Extracted records:
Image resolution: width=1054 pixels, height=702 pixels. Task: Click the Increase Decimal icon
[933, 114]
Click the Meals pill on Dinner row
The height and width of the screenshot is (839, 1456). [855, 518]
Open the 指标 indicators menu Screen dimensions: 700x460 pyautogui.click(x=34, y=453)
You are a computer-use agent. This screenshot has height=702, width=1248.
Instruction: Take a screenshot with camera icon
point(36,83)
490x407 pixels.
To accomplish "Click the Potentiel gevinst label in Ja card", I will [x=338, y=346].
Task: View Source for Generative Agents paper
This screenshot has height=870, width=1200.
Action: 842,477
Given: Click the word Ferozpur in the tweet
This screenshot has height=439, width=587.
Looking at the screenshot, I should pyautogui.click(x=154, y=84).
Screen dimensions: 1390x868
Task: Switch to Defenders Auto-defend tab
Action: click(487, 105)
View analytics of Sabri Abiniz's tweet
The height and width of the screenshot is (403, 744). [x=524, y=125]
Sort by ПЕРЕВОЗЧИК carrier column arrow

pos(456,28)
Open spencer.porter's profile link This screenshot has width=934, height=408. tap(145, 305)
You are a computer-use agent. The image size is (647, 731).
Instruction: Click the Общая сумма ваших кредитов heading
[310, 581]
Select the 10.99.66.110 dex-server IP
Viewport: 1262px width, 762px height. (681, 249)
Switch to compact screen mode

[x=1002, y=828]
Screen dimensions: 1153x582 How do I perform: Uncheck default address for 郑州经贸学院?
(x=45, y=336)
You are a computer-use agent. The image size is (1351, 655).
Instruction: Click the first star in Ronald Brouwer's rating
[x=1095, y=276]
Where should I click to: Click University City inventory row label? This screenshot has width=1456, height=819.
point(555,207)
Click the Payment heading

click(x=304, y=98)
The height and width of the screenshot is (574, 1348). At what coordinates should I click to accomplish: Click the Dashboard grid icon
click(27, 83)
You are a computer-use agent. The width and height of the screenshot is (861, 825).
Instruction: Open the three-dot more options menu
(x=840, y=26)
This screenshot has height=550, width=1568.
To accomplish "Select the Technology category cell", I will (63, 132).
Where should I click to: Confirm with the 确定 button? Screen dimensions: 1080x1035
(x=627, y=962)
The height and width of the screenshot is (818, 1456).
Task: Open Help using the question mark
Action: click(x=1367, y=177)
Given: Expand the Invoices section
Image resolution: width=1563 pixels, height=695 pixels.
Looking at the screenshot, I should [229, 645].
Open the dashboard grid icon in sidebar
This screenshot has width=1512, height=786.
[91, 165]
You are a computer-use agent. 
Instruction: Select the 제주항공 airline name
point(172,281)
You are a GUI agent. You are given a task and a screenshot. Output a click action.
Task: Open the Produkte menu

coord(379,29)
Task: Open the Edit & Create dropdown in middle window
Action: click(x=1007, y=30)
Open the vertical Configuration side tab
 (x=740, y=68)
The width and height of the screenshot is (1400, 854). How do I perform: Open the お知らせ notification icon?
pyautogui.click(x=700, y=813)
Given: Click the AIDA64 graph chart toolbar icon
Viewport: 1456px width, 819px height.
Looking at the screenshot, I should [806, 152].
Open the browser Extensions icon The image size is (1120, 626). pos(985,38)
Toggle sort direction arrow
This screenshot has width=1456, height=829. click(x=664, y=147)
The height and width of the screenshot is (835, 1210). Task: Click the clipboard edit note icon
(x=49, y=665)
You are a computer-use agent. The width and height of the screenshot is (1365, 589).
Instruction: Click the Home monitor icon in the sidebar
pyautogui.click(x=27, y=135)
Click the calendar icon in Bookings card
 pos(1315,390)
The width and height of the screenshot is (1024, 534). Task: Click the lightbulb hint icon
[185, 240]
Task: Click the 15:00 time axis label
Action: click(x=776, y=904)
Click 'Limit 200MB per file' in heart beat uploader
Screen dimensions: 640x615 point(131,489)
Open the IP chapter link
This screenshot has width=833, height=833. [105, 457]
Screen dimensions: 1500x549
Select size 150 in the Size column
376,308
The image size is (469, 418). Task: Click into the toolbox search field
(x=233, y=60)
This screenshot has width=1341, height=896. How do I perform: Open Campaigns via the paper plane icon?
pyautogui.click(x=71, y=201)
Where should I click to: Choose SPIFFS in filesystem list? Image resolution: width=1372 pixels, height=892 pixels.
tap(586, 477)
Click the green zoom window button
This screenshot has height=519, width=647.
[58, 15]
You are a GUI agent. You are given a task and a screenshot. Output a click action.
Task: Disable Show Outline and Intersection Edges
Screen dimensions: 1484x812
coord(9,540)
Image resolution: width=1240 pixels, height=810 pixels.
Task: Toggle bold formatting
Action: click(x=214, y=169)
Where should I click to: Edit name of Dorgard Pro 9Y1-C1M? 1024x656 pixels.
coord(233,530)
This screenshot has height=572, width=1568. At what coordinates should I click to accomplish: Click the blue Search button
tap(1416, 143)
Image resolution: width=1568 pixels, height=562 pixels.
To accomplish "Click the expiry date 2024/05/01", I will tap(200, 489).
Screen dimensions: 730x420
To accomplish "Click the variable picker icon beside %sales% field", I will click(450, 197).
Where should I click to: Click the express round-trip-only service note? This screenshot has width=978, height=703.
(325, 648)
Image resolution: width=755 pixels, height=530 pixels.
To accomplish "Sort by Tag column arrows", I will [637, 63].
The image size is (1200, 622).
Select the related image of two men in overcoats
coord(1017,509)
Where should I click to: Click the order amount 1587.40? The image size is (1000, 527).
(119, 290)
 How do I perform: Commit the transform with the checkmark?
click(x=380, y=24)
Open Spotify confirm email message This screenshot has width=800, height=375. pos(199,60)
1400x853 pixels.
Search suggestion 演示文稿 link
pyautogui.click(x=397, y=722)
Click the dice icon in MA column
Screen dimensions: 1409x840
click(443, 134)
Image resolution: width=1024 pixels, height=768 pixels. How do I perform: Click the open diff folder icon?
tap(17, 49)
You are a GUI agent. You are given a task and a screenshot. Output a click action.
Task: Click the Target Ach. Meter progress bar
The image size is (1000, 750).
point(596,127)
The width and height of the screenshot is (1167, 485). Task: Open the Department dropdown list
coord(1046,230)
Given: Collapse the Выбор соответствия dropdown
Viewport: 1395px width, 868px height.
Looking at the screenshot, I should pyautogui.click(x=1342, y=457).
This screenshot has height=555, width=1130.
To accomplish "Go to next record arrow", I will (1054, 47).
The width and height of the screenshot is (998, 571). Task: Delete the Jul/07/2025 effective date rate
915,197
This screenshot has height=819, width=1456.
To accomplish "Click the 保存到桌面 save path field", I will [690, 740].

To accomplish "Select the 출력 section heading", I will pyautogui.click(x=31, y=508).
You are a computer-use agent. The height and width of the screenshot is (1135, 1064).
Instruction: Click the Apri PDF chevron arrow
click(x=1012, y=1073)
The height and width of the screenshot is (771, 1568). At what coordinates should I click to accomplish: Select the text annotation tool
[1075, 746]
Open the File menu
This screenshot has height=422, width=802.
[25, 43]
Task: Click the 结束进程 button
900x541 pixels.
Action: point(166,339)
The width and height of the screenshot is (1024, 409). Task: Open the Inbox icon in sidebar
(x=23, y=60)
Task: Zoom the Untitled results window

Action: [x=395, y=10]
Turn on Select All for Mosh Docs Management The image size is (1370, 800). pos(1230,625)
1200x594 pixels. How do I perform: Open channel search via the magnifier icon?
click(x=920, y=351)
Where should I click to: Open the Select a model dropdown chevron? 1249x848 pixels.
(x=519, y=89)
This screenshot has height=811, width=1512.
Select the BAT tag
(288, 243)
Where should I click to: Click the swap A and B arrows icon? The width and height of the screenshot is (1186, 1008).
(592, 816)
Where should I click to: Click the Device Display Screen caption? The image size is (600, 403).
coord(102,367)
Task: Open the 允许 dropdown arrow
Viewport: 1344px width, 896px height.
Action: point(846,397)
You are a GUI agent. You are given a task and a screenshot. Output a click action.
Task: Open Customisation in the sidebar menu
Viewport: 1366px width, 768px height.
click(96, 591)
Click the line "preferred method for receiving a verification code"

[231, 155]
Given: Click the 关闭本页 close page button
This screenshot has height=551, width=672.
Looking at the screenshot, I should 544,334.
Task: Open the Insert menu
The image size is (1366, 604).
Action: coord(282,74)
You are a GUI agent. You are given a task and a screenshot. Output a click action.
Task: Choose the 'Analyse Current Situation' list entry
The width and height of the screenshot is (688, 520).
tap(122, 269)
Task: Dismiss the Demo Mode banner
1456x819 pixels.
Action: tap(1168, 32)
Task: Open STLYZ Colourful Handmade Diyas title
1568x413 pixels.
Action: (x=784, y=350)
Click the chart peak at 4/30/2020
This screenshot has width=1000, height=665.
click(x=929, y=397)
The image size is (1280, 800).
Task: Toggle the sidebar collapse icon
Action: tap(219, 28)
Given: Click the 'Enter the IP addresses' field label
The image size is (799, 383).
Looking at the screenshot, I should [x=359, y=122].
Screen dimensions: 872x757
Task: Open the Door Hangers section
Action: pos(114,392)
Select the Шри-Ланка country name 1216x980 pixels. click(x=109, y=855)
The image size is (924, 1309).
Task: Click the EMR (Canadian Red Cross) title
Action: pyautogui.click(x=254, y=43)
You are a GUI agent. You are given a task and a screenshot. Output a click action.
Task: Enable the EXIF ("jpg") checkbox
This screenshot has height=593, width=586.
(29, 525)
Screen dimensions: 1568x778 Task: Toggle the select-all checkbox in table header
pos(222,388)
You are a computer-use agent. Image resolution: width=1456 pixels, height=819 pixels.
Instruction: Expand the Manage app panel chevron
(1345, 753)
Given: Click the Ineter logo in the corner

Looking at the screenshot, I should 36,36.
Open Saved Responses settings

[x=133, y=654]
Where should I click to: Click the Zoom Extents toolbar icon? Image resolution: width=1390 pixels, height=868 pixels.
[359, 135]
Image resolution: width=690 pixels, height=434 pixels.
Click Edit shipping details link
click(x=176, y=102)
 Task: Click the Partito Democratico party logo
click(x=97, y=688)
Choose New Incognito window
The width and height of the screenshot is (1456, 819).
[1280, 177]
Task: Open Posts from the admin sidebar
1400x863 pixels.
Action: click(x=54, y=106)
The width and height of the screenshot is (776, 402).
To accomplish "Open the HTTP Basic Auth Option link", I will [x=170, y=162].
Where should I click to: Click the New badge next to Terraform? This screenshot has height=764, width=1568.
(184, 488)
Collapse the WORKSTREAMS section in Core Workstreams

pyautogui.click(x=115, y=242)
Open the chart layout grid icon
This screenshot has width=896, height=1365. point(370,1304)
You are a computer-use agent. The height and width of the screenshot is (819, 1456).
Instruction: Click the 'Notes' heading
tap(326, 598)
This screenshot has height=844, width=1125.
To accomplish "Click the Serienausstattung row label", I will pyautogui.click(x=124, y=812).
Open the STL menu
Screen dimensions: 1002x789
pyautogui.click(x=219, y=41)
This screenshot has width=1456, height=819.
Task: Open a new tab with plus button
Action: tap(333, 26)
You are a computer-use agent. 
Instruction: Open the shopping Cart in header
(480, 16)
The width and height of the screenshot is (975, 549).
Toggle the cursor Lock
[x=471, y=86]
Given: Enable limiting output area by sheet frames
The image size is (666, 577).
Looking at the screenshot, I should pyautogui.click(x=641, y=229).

Task details: Substitute "menu" for "dropdown" in the records, starting with the line with "Image resolution: width=1024" and going on through the line with "should pyautogui.click(x=1342, y=457).", and give those lines again with everything else unchanged.

Correct output:
Image resolution: width=1024 pixels, height=768 pixels. How do I perform: Click the open diff folder icon?
tap(17, 49)
You are a GUI agent. You are given a task and a screenshot. Output a click action.
Task: Click the Target Ach. Meter progress bar
The image size is (1000, 750).
point(596,127)
The width and height of the screenshot is (1167, 485). Task: Open the Department menu list
coord(1046,230)
Given: Collapse the Выбор соответствия menu
Viewport: 1395px width, 868px height.
Looking at the screenshot, I should pyautogui.click(x=1342, y=457).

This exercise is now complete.